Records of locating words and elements
<<<<
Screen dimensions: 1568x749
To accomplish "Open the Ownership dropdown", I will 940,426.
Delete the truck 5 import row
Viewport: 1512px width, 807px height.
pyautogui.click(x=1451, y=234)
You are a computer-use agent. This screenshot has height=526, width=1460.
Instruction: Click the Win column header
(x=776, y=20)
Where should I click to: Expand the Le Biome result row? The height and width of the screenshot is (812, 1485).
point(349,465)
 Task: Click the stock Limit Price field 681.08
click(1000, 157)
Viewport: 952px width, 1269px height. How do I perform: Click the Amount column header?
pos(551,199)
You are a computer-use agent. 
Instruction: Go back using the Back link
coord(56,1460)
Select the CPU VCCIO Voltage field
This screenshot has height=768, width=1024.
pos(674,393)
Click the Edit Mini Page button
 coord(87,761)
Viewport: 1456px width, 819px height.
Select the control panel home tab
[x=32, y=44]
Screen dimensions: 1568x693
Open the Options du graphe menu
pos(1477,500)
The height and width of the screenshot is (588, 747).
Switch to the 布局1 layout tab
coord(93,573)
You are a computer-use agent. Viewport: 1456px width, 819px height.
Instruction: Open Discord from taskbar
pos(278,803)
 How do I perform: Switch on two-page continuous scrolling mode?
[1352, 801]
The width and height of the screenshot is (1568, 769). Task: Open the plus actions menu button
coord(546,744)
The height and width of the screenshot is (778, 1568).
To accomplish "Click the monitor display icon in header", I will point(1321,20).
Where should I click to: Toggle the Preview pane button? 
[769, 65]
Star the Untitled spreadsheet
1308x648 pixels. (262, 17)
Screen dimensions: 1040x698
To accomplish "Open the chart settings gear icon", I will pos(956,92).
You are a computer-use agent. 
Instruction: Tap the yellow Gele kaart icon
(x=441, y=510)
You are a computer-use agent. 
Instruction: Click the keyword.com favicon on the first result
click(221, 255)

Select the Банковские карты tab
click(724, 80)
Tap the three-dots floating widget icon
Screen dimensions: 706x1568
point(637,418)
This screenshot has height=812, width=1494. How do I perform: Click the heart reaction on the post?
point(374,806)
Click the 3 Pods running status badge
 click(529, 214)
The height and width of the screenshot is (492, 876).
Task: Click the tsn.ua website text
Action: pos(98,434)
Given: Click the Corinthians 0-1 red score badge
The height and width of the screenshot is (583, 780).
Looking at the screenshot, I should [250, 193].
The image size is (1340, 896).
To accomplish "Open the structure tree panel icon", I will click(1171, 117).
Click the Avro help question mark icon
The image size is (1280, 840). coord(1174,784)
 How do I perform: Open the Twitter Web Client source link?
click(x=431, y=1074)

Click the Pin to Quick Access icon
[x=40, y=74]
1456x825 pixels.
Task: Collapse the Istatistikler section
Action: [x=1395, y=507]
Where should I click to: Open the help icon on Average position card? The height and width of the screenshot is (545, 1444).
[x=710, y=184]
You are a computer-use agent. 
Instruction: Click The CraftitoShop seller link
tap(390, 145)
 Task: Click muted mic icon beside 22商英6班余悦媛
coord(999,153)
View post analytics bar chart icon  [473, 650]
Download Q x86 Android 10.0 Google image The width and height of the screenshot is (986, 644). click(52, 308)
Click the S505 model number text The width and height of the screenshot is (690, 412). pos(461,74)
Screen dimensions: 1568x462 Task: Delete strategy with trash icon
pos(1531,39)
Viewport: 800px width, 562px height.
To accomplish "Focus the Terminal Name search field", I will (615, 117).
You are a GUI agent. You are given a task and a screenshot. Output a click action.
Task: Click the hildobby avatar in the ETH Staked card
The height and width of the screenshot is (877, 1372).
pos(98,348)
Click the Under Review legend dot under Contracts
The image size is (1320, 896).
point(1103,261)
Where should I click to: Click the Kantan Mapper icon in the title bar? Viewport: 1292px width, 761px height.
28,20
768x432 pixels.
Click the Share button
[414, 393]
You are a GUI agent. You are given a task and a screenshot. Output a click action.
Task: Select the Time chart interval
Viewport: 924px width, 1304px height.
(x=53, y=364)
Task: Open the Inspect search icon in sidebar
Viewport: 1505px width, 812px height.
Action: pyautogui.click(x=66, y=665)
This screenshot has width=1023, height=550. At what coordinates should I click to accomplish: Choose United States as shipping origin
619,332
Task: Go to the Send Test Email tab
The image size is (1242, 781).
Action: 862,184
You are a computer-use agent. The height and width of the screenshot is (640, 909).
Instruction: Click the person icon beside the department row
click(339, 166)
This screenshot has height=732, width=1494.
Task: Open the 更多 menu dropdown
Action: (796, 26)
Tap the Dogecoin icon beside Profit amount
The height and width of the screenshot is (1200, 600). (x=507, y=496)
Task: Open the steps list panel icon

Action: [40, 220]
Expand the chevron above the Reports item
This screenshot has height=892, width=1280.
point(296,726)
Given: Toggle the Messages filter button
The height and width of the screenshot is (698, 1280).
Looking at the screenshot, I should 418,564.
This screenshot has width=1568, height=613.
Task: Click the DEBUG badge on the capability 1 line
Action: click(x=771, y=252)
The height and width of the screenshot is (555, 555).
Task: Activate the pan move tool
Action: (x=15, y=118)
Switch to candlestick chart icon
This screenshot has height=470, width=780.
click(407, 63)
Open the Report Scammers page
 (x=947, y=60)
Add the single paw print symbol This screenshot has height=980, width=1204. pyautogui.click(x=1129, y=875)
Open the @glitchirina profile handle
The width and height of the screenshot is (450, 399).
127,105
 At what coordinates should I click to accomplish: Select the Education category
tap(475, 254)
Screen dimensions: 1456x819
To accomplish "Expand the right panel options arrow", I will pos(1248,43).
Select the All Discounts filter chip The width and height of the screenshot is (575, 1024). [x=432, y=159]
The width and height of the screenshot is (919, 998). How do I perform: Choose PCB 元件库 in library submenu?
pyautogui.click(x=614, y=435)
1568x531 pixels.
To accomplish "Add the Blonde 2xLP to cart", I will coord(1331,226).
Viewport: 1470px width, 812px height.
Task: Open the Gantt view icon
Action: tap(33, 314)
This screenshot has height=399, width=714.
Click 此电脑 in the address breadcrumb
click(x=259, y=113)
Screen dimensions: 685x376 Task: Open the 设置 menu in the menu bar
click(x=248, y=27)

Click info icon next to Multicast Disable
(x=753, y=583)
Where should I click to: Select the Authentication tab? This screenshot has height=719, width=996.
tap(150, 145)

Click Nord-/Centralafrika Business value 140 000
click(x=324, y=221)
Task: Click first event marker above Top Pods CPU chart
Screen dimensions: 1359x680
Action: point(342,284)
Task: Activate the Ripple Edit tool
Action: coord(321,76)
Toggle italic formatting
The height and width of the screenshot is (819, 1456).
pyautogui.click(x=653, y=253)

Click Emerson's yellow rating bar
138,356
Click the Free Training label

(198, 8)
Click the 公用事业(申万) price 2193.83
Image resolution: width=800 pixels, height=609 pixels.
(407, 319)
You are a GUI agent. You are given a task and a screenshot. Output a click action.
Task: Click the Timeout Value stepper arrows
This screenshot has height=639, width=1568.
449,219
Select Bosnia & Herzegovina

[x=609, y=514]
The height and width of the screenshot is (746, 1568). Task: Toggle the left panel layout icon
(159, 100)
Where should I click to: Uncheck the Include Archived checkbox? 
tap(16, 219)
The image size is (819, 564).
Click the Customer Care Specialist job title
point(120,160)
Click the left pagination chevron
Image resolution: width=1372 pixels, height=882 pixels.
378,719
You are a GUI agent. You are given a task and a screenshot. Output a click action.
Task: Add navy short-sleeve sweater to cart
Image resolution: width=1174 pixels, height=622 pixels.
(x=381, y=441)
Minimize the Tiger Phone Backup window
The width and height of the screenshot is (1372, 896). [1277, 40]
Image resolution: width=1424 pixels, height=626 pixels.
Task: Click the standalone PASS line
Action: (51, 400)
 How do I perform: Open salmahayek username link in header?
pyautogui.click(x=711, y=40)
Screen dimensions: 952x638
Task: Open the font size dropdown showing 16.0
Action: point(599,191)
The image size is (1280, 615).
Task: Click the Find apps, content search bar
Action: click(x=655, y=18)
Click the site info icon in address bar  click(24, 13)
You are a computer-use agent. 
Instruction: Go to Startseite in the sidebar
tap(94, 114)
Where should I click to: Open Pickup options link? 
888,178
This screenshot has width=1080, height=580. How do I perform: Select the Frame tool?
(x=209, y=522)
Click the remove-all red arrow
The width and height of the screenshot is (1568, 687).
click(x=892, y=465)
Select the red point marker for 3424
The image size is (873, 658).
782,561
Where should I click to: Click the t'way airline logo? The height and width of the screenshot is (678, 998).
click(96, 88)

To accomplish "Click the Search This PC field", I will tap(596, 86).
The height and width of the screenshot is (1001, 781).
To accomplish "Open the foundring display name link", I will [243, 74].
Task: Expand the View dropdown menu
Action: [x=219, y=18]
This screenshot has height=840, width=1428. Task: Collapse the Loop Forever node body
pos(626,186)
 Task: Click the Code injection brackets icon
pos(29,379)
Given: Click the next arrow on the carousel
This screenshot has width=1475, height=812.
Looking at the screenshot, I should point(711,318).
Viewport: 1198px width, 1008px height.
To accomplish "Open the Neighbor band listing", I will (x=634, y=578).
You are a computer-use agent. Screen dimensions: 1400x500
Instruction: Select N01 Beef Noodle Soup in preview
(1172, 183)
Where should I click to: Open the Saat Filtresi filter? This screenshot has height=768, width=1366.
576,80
>>>>
TASK STATEMENT -> Rewrite the records from the line containing "The height and width of the screenshot is (778, 1568)." through the line containing "click(221, 255)", inclusive, replacing "Preview pane" with "Details pane" and leaving everything else unchanged. Return only those lines.

RESULT FOR THIS EXERCISE ->
The height and width of the screenshot is (778, 1568).
To accomplish "Click the monitor display icon in header", I will point(1321,20).
Where should I click to: Toggle the Details pane button? 
[769, 65]
Star the Untitled spreadsheet
1308x648 pixels. (262, 17)
Screen dimensions: 1040x698
To accomplish "Open the chart settings gear icon", I will pos(956,92).
You are a computer-use agent. 
Instruction: Tap the yellow Gele kaart icon
(x=441, y=510)
You are a computer-use agent. 
Instruction: Click the keyword.com favicon on the first result
click(221, 255)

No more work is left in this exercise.